[Collected data entries]
+===+
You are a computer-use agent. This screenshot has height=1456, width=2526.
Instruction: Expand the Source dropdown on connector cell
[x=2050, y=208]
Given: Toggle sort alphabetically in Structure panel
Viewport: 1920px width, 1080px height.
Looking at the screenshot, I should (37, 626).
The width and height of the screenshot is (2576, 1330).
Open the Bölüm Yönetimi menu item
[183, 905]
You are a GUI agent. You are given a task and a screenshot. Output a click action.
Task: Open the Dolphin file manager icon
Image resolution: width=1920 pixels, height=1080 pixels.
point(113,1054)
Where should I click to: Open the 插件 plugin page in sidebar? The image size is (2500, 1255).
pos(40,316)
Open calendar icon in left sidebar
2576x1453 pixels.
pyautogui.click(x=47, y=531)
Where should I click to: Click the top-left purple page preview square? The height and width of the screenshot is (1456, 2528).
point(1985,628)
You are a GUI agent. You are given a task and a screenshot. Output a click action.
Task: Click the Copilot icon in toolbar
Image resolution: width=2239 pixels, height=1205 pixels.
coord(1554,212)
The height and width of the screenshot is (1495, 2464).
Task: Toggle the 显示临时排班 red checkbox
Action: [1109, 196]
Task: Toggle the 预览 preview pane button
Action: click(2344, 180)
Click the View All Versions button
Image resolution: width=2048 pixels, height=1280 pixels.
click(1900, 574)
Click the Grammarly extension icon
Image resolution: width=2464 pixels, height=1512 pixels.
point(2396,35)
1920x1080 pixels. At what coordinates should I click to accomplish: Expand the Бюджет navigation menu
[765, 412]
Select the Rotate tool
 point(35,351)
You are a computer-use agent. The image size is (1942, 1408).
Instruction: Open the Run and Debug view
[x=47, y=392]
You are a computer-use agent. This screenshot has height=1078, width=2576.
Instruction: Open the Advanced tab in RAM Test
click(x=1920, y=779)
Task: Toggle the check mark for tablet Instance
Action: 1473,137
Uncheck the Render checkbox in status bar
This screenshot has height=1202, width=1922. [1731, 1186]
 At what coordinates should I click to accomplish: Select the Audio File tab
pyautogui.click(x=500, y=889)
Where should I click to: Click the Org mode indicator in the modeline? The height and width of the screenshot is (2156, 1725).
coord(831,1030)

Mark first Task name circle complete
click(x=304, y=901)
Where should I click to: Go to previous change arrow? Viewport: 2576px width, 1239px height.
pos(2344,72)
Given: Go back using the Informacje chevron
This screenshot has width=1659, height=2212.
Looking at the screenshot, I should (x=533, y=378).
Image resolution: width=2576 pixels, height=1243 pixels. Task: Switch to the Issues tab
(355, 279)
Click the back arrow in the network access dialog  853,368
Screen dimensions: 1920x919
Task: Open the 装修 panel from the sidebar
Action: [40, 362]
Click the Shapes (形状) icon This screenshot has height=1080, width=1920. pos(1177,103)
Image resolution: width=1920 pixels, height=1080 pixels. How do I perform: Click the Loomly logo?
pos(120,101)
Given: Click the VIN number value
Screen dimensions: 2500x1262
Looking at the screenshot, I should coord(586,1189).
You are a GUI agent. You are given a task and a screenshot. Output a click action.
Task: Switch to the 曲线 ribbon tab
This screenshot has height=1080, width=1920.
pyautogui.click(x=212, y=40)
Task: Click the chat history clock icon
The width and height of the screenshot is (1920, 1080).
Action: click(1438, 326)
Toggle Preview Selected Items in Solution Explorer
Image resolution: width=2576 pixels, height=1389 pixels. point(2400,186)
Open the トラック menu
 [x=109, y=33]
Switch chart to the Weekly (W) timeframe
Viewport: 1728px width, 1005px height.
+===+
[Exercise brief] Every line above is to be transcribed exactly.

[Written answer]
You are a computer-use agent. This screenshot has height=1456, width=2526.
Instruction: Expand the Source dropdown on connector cell
[x=2050, y=208]
Given: Toggle sort alphabetically in Structure panel
Viewport: 1920px width, 1080px height.
Looking at the screenshot, I should (37, 626).
The width and height of the screenshot is (2576, 1330).
Open the Bölüm Yönetimi menu item
[183, 905]
You are a GUI agent. You are given a task and a screenshot. Output a click action.
Task: Open the Dolphin file manager icon
Image resolution: width=1920 pixels, height=1080 pixels.
point(113,1054)
Where should I click to: Open the 插件 plugin page in sidebar? The image size is (2500, 1255).
pos(40,316)
Open calendar icon in left sidebar
2576x1453 pixels.
pyautogui.click(x=47, y=531)
Where should I click to: Click the top-left purple page preview square? The height and width of the screenshot is (1456, 2528).
point(1985,628)
You are a GUI agent. You are given a task and a screenshot. Output a click action.
Task: Click the Copilot icon in toolbar
Image resolution: width=2239 pixels, height=1205 pixels.
coord(1554,212)
The height and width of the screenshot is (1495, 2464).
Task: Toggle the 显示临时排班 red checkbox
Action: [1109, 196]
Task: Toggle the 预览 preview pane button
Action: click(2344, 180)
Click the View All Versions button
Image resolution: width=2048 pixels, height=1280 pixels.
click(1900, 574)
Click the Grammarly extension icon
Image resolution: width=2464 pixels, height=1512 pixels.
point(2396,35)
1920x1080 pixels. At what coordinates should I click to accomplish: Expand the Бюджет navigation menu
[765, 412]
Select the Rotate tool
 point(35,351)
You are a computer-use agent. The image size is (1942, 1408).
Instruction: Open the Run and Debug view
[x=47, y=392]
You are a computer-use agent. This screenshot has height=1078, width=2576.
Instruction: Open the Advanced tab in RAM Test
click(x=1920, y=779)
Task: Toggle the check mark for tablet Instance
Action: 1473,137
Uncheck the Render checkbox in status bar
This screenshot has height=1202, width=1922. [1731, 1186]
 At what coordinates should I click to accomplish: Select the Audio File tab
pyautogui.click(x=500, y=889)
Where should I click to: Click the Org mode indicator in the modeline? The height and width of the screenshot is (2156, 1725).
coord(831,1030)

Mark first Task name circle complete
click(x=304, y=901)
Where should I click to: Go to previous change arrow? Viewport: 2576px width, 1239px height.
pos(2344,72)
Given: Go back using the Informacje chevron
This screenshot has width=1659, height=2212.
Looking at the screenshot, I should (x=533, y=378).
Image resolution: width=2576 pixels, height=1243 pixels. Task: Switch to the Issues tab
(355, 279)
Click the back arrow in the network access dialog  853,368
Screen dimensions: 1920x919
Task: Open the 装修 panel from the sidebar
Action: [40, 362]
Click the Shapes (形状) icon This screenshot has height=1080, width=1920. pos(1177,103)
Image resolution: width=1920 pixels, height=1080 pixels. How do I perform: Click the Loomly logo?
pos(120,101)
Given: Click the VIN number value
Screen dimensions: 2500x1262
Looking at the screenshot, I should coord(586,1189).
You are a GUI agent. You are given a task and a screenshot. Output a click action.
Task: Switch to the 曲线 ribbon tab
This screenshot has height=1080, width=1920.
pyautogui.click(x=212, y=40)
Task: Click the chat history clock icon
The width and height of the screenshot is (1920, 1080).
Action: click(1438, 326)
Toggle Preview Selected Items in Solution Explorer
Image resolution: width=2576 pixels, height=1389 pixels. point(2400,186)
Open the トラック menu
 [x=109, y=33]
Switch chart to the Weekly (W) timeframe
Viewport: 1728px width, 1005px height.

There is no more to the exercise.